### Instructions to follow
Your answer should consist of every line in the records that holds "will".

Saved data entries
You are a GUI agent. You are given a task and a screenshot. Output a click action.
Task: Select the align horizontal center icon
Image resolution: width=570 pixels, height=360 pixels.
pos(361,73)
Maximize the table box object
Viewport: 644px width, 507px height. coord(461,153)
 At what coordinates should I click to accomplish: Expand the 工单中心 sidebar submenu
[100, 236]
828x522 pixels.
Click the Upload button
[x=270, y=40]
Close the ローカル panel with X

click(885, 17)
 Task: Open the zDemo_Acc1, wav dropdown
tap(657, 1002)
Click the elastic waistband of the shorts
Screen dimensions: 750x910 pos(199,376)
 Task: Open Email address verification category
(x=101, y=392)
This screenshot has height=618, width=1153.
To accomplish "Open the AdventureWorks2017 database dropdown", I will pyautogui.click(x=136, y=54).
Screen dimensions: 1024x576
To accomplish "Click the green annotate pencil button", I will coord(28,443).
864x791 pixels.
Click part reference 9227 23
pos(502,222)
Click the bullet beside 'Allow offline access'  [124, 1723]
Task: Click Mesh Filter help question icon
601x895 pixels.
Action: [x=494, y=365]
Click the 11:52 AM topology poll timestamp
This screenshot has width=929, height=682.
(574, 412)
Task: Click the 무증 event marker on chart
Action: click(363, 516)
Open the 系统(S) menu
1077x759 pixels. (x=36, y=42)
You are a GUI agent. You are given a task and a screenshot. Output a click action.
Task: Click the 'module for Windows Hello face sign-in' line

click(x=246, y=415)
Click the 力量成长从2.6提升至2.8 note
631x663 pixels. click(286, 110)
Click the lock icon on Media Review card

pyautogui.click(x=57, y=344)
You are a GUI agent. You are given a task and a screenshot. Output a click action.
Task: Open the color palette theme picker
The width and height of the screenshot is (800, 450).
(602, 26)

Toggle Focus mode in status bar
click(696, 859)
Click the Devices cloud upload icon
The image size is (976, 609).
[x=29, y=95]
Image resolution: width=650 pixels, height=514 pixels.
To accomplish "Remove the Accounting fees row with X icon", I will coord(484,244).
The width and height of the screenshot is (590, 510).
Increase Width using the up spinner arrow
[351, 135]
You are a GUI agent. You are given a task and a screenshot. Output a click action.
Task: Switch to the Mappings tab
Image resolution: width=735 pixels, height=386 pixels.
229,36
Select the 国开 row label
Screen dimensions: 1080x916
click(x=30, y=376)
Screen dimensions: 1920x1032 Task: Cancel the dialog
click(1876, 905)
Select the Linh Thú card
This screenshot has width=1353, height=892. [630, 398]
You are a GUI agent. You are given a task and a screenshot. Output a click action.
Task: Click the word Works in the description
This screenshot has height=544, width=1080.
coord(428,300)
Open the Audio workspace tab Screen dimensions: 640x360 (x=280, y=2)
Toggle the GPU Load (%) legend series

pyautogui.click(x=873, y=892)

### Solution for this task
To accomplish "Open the AdventureWorks2017 database dropdown", I will pyautogui.click(x=136, y=54).
To accomplish "Click the green annotate pencil button", I will coord(28,443).
To accomplish "Remove the Accounting fees row with X icon", I will coord(484,244).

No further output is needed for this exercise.